As far as I can tell it is a generic term just being respectful towards the Sangha. In Sinhala, as in Thai and I assume Burmese, there is the tradition of applying several terms of respect to monks, nuns, and the Triple Gem.
You may also hear people say Shri Maha Sangha. The Buddha is Budh-Rajanan-Wahanse. Sinhala Buddhsits would never just say Buddha. The Dhamma is Shri Saddharmaya.
I honestly don’t think people use mahasangha specifically to mean the sangha of the four directions, but that is kind of the sense. Meaning, they wouldn’t intentionally use Maha Sangha to be distinct from some other Sangha.
An example… At a big event the MC might say something like, “Now we invite the Mahasangha to chant pirit.” They are just inviting the monastics that are there.
I’d be interested to hear from others their understanding of the word.
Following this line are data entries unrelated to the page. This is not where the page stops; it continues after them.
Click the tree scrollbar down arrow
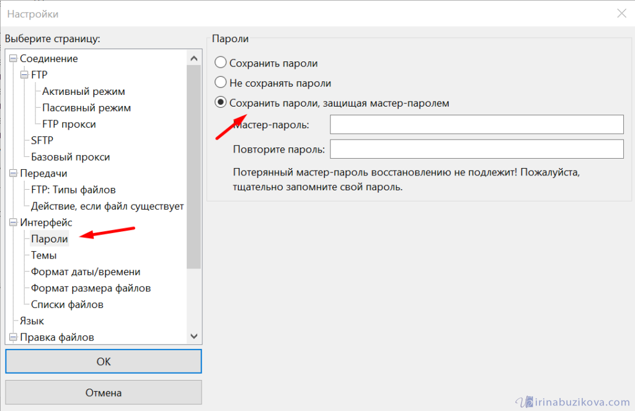 coord(194,336)
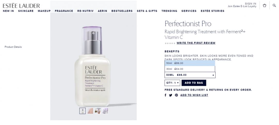Click the Sign In link
This screenshot has height=125, width=279.
coord(251,4)
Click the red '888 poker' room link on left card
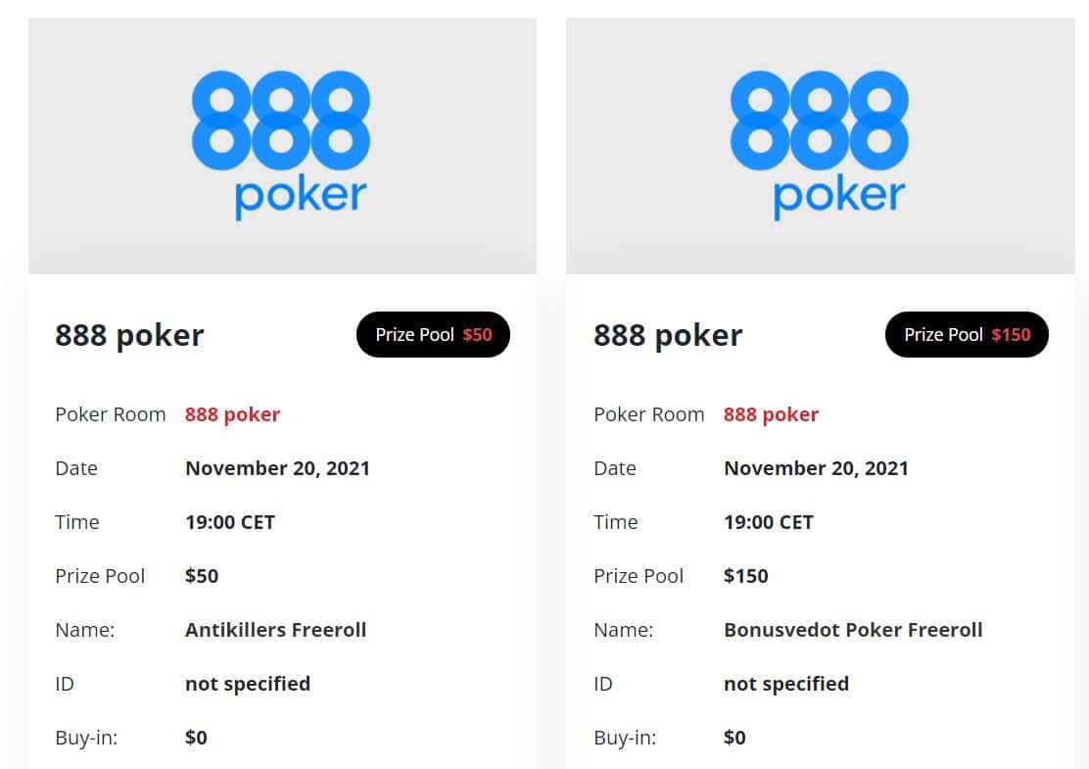This screenshot has height=769, width=1089. pyautogui.click(x=232, y=413)
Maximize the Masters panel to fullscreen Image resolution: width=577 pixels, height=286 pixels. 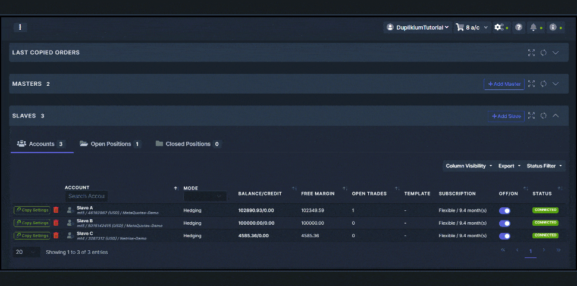tap(531, 84)
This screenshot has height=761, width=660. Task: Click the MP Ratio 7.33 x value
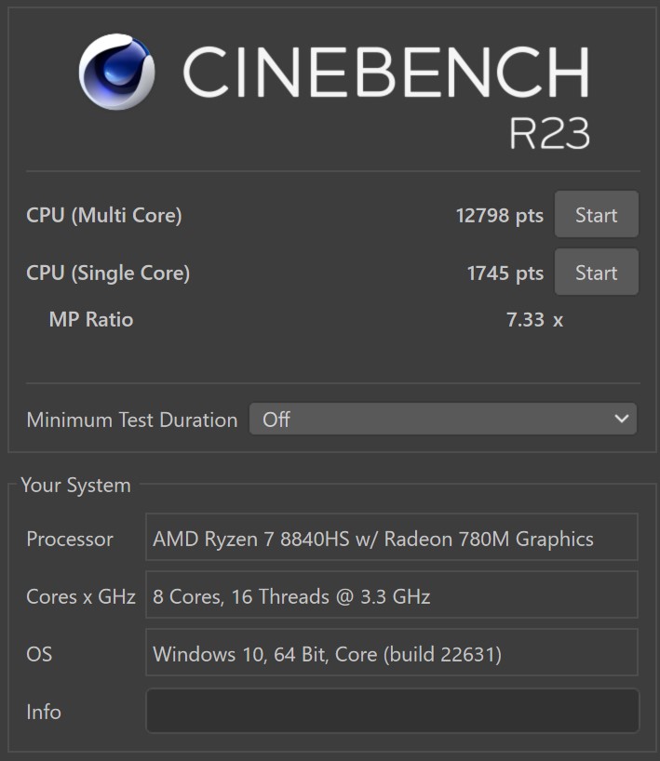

I think it’s pretty generic, but mostly it seems to be used when monastics from different places gather together. So the community in a monastery would be the Sangha, and a group from different monasteries would be the Mahasangha.
Ah, that makes sense, although the term is commonly carelessly used until it is used regardless of whether there are visiting monks.
Not an EBT term. I thought it was an honorific (maha-), to denote the sangha everywhere- especially when it comes to giving dana.
Mahasangha for me is the sangha of the present every where and the sangha of the past including the Buddha.